Systems analyses of the oncogenic role of SNORA7A from TCGA datasets. (A) Ectopic expression of H19 downregulates SNORA7A expression in LFS osteoblasts. qRT-PCR data are represented as mean ±SEM; n = 3 biological replicates; statistical significance is determined using two-tailed Student's t-test; ***p < 0.001. (B) Left panel, ectopic expression of H19 increases osteogenic gene expression in LFS osteoblasts; in contrast, restoration of SNORA7A expression impairs H19-upregulated osteogenic gene expression in H19-transduced LFS osteoblasts. Right panel, qRT-PCR results demonstrate the expression of H19 and SNORA7A upon their ectopic expression for assays in the left panel. qRT-PCR data are represented as mean ± SEM; n = 3 biological replicates; statistical significance is determined using two-tailed Student's t-test; *p < 0.05; **p < 0.01; ***p < 0.001. (C) AIG assay for in vitro tumorigenicity demonstrates that H19 impairs the colony numbers of LFS osteoblasts and SNORA7A expression rescues the H19-suppressed tumorigenicity of LFS osteoblasts. H19 or H19/SNORA7A-transduced LFS osteoblasts were grown for 1 month and then assayed. Positive colonies are considered those larger than 50μm diameter. Data are represented as mean ± SEM; n = 6 biological replicates; statistical significance is determined using two-tailed Student's t-test; *p < 0.05; **p < 0.01; ***p < 0.001. (D,E) Genes positively (n = 780) and negatively (n = 945) correlated with SNORA7A expression in TCGA-SARC are identified.
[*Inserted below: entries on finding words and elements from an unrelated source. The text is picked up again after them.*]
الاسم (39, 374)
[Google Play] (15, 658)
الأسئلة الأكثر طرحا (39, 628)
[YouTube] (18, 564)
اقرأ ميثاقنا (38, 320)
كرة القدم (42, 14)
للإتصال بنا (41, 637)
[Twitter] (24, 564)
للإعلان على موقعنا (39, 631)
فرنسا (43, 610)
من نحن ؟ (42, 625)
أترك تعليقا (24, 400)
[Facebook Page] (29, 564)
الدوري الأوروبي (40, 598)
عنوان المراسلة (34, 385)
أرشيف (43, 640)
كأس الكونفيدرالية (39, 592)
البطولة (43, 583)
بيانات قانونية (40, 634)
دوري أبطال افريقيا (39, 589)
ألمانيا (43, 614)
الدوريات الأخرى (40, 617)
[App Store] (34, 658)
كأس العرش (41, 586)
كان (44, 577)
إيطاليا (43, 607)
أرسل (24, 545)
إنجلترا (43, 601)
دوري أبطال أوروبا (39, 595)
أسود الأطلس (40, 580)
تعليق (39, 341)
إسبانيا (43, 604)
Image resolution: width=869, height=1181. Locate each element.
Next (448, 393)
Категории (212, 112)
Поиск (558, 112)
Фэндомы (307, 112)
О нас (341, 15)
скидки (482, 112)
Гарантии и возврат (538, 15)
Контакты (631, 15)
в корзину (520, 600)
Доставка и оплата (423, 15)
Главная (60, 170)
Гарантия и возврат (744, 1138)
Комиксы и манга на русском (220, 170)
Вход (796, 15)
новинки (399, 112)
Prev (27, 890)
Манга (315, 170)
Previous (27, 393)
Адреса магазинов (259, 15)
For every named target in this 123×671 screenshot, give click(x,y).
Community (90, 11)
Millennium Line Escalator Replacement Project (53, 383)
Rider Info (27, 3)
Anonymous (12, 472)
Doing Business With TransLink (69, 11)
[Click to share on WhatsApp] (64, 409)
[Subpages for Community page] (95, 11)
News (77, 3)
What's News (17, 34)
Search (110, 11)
Pathway analysis by Wikipathway (A) and GO_BP (B) is performed on these gene sets using Enrichr to identify pathways significantly enriched or depleted (p ≤ 0.05) in association with SNORA7A expression. (F) Scatterplots of G6PD, RPS9, CDK4, CDKN1B, ADCY9, and ROCK1 mRNA expression correlation with SNORA7A expression. (G) Genes whose abnormal splicing (including exon skip, mutually exclusive splicing, or intron retention) by PSI was positively (n = 91, upper panel) or negatively (n = 182, lower panel) correlated with SNORA7A expression in sarcomas are identified by TRANSFAC and JASPAR PWWMs in Enrichr. PSI: percent spliced in index. (H) High SNORA7A expression is associated with poor cancer survival. Five-year overall survival is analyzed according to SNORA7A expression from TCGA in various cancers. SARC: sarcoma. BRCA: breast invasive carcinoma. ESCA: esophageal carcinoma. KIRC: kidney renal clear cell carcinoma.

Figure 3

Potential H19 interacting proteins are primarily involved in DNA damage/repair response. (A) Left panel: Mass spectrometry analysis of TetO-FUW-4S1m-H19 streptavidin pull-down proteins identifies 15 unique H19-interacting proteins. TetO-FUW-4S1m vector is used as an S1m pull-down negative control (left). Right panel: The biological protein-protein interaction network based on H19-interacting proteins (orange, n = 15) and expanded to include genes (pink, n = 31) connected to at least two H19-interacting proteins is constructed in Cytoscape using the Biogrid human database. A solid line indicates physical interactions. A dashed line indicates genetic interactions. (B,C) Heatmaps representing p-values of enriched genesets (p ≤ 0.05) among the H19-interacting protein complex genes (n = 47) by Wikipathway (B) and GO_BP (C) analyses.